Modern algorithms integrate real-time data from electronic logging devices (ELDs) to ensure route plans consider individual drivers' actual available Hours of Service, preventing violations while maintaining cold chain integrity for products shipping at different temperatures.
The importance of incorporating driver behavior into these systems is highlighted by Amazon's Last-Mile Routing Research Challenge, which found that drivers deviated from planned routes in three out of four deliveries, prioritizing their familiarity over algorithmic suggestions.
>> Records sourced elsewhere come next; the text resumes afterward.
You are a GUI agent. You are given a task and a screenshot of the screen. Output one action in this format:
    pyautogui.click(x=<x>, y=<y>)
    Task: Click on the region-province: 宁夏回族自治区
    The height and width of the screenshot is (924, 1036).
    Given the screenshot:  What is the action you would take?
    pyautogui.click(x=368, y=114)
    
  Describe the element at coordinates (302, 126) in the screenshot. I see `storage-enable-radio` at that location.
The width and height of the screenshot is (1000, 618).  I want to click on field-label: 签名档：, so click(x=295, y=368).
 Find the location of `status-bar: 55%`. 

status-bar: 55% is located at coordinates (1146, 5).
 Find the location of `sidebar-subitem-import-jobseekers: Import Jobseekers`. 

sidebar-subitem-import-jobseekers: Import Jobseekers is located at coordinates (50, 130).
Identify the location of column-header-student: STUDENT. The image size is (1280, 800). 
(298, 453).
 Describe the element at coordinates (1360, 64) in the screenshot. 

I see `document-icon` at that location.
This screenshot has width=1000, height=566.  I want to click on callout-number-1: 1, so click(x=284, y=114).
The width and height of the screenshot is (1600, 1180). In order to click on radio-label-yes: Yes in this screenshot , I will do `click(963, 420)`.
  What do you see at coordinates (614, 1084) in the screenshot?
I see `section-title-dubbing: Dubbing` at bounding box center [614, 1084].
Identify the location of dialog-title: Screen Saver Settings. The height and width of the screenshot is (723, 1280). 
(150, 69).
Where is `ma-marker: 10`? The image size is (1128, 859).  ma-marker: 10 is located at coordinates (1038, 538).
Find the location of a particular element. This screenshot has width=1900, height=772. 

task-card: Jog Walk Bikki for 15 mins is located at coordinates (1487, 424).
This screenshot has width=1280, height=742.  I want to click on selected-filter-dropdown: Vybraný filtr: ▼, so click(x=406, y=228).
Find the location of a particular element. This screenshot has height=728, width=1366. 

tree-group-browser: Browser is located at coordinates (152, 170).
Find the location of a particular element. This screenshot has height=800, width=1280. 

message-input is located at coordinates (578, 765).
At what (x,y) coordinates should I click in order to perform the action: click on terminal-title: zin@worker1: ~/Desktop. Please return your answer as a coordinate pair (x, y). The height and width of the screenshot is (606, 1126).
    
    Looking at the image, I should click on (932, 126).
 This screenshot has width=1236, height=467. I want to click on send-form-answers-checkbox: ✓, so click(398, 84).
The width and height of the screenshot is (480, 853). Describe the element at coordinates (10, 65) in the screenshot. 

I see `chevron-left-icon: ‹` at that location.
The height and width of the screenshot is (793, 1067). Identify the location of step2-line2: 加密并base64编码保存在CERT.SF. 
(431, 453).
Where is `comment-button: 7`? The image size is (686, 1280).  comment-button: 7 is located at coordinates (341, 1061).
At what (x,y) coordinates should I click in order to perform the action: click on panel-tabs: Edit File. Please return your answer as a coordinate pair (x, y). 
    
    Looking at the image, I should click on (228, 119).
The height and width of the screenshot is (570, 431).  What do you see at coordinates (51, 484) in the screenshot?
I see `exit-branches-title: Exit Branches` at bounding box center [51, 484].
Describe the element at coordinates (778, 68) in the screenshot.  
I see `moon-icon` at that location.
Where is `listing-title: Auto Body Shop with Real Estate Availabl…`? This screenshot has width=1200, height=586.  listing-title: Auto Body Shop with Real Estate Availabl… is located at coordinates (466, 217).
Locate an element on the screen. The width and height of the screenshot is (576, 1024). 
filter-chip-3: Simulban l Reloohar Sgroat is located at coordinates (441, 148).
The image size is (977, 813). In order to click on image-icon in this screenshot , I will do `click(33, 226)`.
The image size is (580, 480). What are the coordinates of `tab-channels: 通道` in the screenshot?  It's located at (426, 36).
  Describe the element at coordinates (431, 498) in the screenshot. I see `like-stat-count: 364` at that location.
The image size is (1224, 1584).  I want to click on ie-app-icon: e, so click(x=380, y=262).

However, when routing systems use machine learning to predict driver preferences and optimization algorithms to stay within those patterns, they can achieve up to a 28% improvement in route quality while maintaining high driver acceptance rates.
Modern routing implementation
Food distribution operations should evaluate their current routing capabilities against benchmarks, including real-time processing, integration depth, and learning capabilities. At the same time, AI-native routing requires compatible transportation management systems so organizations should assess their readiness for cloud-native, integrated platforms that can deliver all-in-one routing and transportation management.
Best practices for implementing modern routing systems:
● Define clear objectives: Set specific business goals (reduce costs, improve customer satisfaction) and identify measurable KPIs.
● Clean and centralize data: Audit all data sources and address quality issues before implementation.
● Ensure your TMS architecture supports natively embedded routing. This includes a multi-tenant cloud architecture, not a private-cloud, single software instance architecture like most legacy systems.
● Start with pilots: Test on a subset of routes and simulate scenarios based on real-world feedback.
● Monitor route adherence: Track every deviation from optimized routes and require drivers and dispatchers to log the reason. Deviations often reveal hidden operational constraints (customer access restrictions, loading dock availability, driver safety concerns) that the optimization algorithm needs to learn.
● Monitor and improve continuously: Use analytics dashboards to track performance and refine the system over time.
Modern routing algorithms embedded in an AI-native TMS optimize routing, scheduling, and asset and driver assignment. The ability to incorporate contextual and dynamic information and enforce execution through dispatch and driver workflows represents a fundamental capability shift.
In food distribution, an industry with razor-thin margins, closing the gap between traditional and modern routing capabilities creates a competitive advantage. Companies using advanced systems can achieve operational efficiencies unavailable to competitors using legacy solutions and realize an ROI significantly faster than with traditional approaches.